#### DATA EXTRACT

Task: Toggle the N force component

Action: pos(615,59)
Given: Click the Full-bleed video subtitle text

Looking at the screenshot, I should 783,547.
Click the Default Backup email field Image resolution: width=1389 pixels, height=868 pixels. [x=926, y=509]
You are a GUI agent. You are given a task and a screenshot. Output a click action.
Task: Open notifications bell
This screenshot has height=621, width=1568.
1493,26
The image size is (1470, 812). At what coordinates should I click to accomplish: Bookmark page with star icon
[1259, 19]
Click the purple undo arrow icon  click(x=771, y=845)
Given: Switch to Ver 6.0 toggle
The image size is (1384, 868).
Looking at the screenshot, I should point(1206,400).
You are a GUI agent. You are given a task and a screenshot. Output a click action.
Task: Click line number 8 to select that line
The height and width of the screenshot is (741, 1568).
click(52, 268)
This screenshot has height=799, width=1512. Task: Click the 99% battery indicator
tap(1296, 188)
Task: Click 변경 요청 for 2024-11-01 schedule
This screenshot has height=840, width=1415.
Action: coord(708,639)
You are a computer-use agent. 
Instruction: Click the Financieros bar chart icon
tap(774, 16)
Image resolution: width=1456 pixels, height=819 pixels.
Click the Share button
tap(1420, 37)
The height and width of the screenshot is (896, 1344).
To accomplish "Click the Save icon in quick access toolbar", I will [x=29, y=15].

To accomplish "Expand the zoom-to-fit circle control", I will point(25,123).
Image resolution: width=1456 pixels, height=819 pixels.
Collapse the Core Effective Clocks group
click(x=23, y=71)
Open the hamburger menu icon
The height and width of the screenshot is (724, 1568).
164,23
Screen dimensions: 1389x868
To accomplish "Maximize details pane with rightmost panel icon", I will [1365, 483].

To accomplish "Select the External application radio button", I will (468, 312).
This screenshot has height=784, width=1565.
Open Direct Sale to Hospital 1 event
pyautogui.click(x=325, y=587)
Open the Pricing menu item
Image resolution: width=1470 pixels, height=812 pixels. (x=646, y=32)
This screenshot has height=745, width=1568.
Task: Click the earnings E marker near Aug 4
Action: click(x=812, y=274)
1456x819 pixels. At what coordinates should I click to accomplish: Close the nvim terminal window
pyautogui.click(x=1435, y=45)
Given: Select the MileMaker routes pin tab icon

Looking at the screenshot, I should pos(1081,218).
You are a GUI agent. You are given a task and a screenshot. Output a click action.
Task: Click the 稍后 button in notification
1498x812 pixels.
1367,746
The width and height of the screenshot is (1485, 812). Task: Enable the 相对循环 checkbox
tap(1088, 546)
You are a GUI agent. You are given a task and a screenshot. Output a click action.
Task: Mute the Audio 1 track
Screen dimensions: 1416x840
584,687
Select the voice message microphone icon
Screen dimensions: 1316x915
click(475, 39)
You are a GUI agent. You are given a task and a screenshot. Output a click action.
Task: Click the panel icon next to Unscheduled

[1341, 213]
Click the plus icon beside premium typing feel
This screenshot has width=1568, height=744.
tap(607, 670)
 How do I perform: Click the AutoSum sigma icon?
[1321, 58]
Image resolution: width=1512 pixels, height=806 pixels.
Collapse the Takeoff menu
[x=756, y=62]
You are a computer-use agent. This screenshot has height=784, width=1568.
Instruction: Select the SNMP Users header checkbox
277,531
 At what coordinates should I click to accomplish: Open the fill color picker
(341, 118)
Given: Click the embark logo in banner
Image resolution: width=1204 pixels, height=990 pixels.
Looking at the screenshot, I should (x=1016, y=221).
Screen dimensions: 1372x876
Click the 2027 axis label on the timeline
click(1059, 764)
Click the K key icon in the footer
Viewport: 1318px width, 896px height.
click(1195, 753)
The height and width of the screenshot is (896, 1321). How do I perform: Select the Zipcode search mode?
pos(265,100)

########

Print exactly, and only, the lines running from the one that contains "Given: Click the embark logo in banner" to the last line of the records above.

> [RESPONSE TO THIS TASK]:
Given: Click the embark logo in banner
Image resolution: width=1204 pixels, height=990 pixels.
Looking at the screenshot, I should (x=1016, y=221).
Screen dimensions: 1372x876
Click the 2027 axis label on the timeline
click(1059, 764)
Click the K key icon in the footer
Viewport: 1318px width, 896px height.
click(1195, 753)
The height and width of the screenshot is (896, 1321). How do I perform: Select the Zipcode search mode?
pos(265,100)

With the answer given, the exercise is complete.